Data on locating visible targets:

- - -

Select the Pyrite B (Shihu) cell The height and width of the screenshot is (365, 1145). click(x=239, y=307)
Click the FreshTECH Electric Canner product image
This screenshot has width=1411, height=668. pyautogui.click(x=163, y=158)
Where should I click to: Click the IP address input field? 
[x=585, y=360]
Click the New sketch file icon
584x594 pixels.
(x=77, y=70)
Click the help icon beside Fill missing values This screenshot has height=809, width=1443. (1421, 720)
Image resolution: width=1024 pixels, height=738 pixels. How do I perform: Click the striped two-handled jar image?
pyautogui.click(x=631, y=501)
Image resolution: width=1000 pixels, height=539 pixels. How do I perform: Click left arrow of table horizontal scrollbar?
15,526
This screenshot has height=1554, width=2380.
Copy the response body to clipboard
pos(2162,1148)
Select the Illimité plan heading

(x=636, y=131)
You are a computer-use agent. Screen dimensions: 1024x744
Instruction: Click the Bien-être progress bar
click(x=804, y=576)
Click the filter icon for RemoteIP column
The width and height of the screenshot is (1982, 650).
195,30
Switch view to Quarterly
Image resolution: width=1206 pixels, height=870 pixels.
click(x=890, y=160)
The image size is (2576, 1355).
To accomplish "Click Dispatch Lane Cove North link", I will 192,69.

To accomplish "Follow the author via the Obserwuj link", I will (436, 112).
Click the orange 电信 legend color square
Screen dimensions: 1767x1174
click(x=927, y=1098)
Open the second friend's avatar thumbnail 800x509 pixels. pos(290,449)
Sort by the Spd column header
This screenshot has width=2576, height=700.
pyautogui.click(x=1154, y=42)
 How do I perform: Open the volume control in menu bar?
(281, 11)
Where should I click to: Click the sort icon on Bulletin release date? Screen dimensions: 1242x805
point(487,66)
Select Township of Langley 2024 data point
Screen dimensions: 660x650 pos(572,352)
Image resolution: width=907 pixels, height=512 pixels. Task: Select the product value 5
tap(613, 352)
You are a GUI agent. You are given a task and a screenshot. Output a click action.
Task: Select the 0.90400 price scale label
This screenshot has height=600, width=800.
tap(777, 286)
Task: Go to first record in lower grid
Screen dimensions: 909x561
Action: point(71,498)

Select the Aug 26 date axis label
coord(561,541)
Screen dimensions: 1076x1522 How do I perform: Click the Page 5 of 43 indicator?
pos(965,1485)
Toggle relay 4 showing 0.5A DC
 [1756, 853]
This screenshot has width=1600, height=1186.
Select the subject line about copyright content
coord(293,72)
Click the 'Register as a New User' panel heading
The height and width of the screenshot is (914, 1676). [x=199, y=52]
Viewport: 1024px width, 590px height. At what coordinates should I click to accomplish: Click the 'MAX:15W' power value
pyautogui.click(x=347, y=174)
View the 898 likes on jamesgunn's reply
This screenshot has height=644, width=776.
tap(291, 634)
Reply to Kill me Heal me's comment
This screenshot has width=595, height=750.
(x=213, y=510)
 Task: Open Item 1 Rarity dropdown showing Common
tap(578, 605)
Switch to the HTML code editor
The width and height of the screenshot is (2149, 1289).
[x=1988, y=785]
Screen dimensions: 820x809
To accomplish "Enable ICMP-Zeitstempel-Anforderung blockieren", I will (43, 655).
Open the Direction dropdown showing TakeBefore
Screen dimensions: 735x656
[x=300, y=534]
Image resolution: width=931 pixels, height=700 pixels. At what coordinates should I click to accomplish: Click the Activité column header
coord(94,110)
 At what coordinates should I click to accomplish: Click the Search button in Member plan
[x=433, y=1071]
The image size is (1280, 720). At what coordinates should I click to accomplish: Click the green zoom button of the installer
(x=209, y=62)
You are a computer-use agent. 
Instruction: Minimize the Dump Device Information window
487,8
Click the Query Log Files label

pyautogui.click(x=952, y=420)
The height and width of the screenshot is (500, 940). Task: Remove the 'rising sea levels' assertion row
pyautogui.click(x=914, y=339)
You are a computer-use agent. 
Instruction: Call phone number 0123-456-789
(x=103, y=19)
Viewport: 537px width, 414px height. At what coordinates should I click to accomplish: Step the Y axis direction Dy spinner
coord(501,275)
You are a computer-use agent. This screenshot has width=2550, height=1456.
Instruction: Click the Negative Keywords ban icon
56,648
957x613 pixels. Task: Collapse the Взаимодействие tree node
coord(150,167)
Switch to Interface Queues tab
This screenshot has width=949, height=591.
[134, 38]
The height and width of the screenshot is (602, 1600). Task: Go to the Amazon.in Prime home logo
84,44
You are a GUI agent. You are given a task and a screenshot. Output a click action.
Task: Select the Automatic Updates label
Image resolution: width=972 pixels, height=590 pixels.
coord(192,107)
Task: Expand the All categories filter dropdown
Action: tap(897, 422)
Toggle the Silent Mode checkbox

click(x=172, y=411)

- - -

Given exercise: Rewrite the data from the line with "will (436, 112)." through the line with "click(x=927, y=1098)", keeping every line in full and shifting each coordinate number in the answers by -63.

Exercise output:
To accomplish "Follow the author via the Obserwuj link", I will (373, 49).
Click the orange 电信 legend color square
Screen dimensions: 1767x1174
click(x=864, y=1035)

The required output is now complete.